Immunohistochemistry (IHC)
Tumor tissue samples from mice were fixed in 4% paraformaldehyde overnight and permeabilized with 70% ethanol for an additional overnight period. Paraffin-embedded tumor sections (3 µm) were mounted onto silane-coated slides. The tissue was blocked with 5% bovine serum albumin (NGS) in PBST (0.01% Triton X-100 in PBS) and incubated with primary antibodies diluted in PBST at 4°C overnight. Following primary antibody incubation, tissue sections were incubated with horseradish peroxidase-conjugated secondary antibodies for one hour at room temperature. Visualization was achieved using diaminobenzidine (DAB, Vector SK 4100). Tissue sections were examined under a DP71 microscope (Olympus, Tokyo, Japan) after counterstaining with hematoxylin.
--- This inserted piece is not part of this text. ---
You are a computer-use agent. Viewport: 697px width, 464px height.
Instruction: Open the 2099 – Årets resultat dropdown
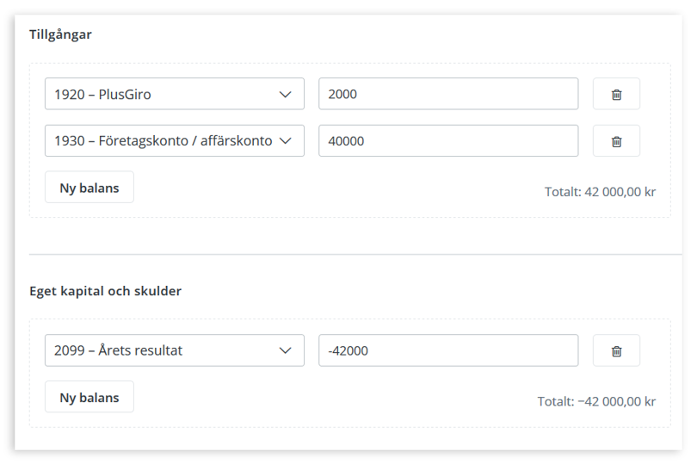[x=163, y=350]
In vivo tumor growth delay
For the evaluation of in vivo therapeutic efficacy, JIMT-1 CDX and PDX tumor models were established using male athymic nude mice (BALB/c-nude, 6 weeks old; Japan Shizuoka Laboratory Center, Hamamatsu, Japan). A suspension of 5 × 106 cells for the JIMT-1 CDX model or a 3 × 3 × 3 mm3 tissue block for the PDX model was subcutaneously implanted into the right hind leg of each mouse. Mice with xenograft tumors reaching 80–120 mm3 were pair-matched based on tumor volume and assigned to experimental and control groups (n = 5 per group). PBS and ITC-6102RO were intravenously (IV) administered via the tail vein at single doses of 0.15, 0.3, or 0.6 mg/kg. Tumor volumes and body weights were monitored throughout the study, and tumor volumes were calculated using the formula: volume = (length × width2) × 0.5. The results are presented as the mean ± standard deviation.
Statistical analyses
Sample sizes were not predetermined, and all data are presented as the mean ± standard deviation (SD) from at least three independent experiments. Means were compared using a two-tailed t-test, and p-values were obtained using Microsoft Excel 365. P-values are denoted as *p < 0.05, **p < 0.01, or ***p < 0.001, indicating significant differences.
Study approval
All animal experiments adhered to a protocol approved by the Institutional Animal Care and Use Committee of the Asan Institute for Life Science (2019-12-334, 2020-12-026). Signed informed consent was obtained from all patients. The study received approval from the Institutional Review Board of Asan Medical Center (2010–0618).